Déjà dans la partie basse de Souika, on ne trouve plus les mots pour décrire ce qui se passe au lieudit le Remblai, situé en contrebas du pont Sidi Rached, mais aussi sur les berges du Rhumel transformées par les riverains en une immense poubelle qui reçoit toutes sortes de déchets jetés par les fenêtres. Non loin de là et en remontant la rue Mellah Slimane pour prendre à droite la rue Benzegoutta, on est choqué par des sacs de détritus et de déblais visibles tout au long de cette artère, y compris devant la mosquée Sidi Afane. Un peu plus bas, c’est une image regrettable qui s’offre aux yeux à la placette de Kouchet Ezziat à quelques pas de la fameuse bâtisse de Dar Daikha située à la rue Daâra Kaddour.

L’histoire au milieu des poubelles

À la rue Abdellah Bey, dans le vieux quartier d’Essayeda, une nouvelle décharge s’est installée au milieu des décombres de Dar Bendali, située en face de la mosquée Sidi Moghrof, où des échafaudages ont été installés depuis 2008 pour une opération de réhabilitation qui n’a jamais été réalisée. «C’est désolant de voir que cette maison qui a vu naître l’illustre imam Abdelhamid Benbadis, devenir une décharge, avec en plus le risque d’effondrement qui menace les riverains et les commerçants», nous dira un ancien habitant de la vieille ville.

Même situation à la rue Boutebba Amar où des tonnes de déchets et de déblais sont jetées depuis plusieurs mois, juste derrière la mosquée Sidi Abdelmoumen, et tout près de la Zaouia Sidi Mohamed Chérif. Le phénomène qui dure depuis plusieurs années semble se banaliser, au vu de l’indifférence affichée par les autorités de la ville, mais aussi l’incivisme condamnable de nombreux citoyens, insoucieux de la propreté de leurs quartiers.

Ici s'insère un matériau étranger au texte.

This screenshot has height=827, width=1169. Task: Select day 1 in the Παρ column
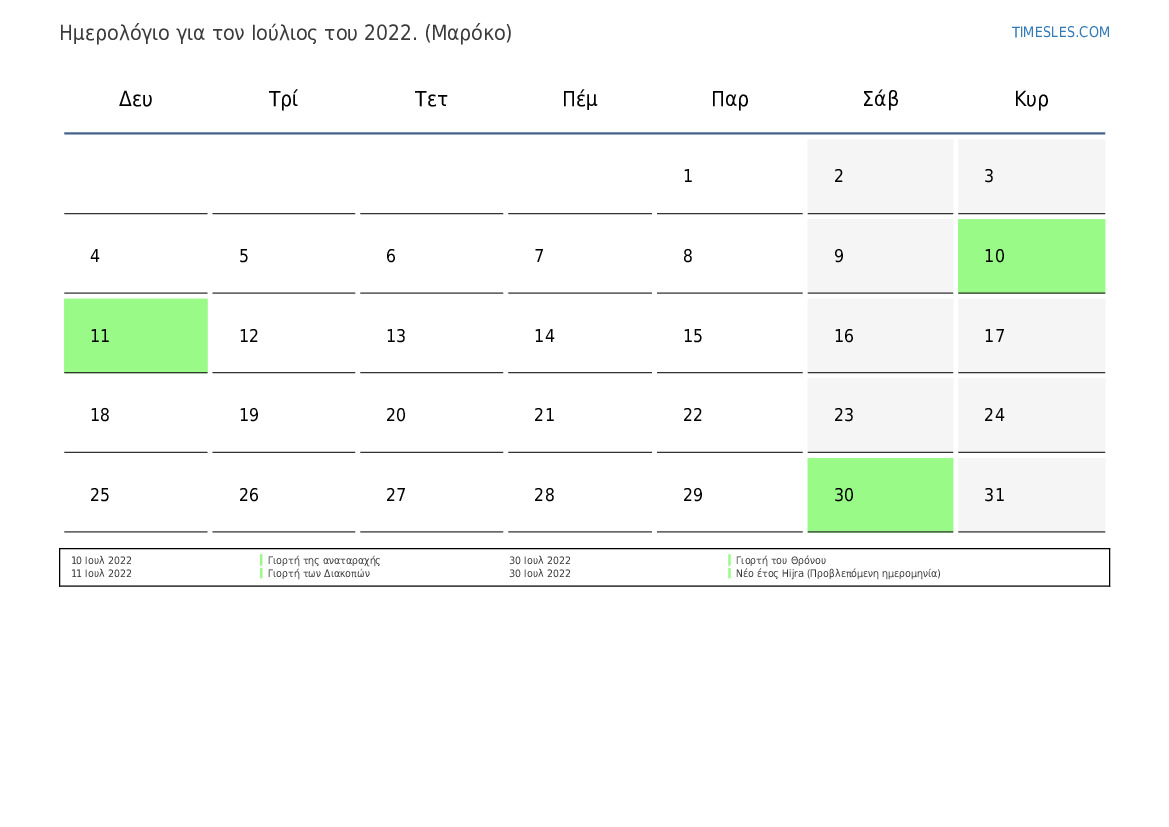coord(729,176)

C’est le cas de plusieurs maisons qui se sont effondrées à la rue Hackett, en contrebas de la place de Rahbet Ledjmal, la rue Cirta, tout près de la rue Abdellah Bey, où se trouvent les charbonniers, mais aussi dans le quartier de Chatt, à quelques encablures de la Medersa, et à la rue Staïfi Amar dans le quartier de la Casbah.

En plus des saletés qui s’y amoncellent, et qui n’ont jamais été ramassées par les services de collecte des ordures de la commune, ces lieux sont devenus des aires de jeu risqué pour des enfants innocents. «Nous sommes consternés pour la situation dans laquelle se trouve ce pan de la ville classé de surcroit patrimoine national, pour lequel les autorités doivent donner de l’importance, en lançant des opérations de ramassage des déblais comme elles l’ont fait pour d’autres lieux, notamment à Ali Mendjeli, sinon ce classement ne servira à rien, et c’est aux habitants de préserver leur environnement en évitant de le transformer en poubelles pour leurs déblais au lieu de les évacuer vers la décharge publique», regrette un vieux habitant.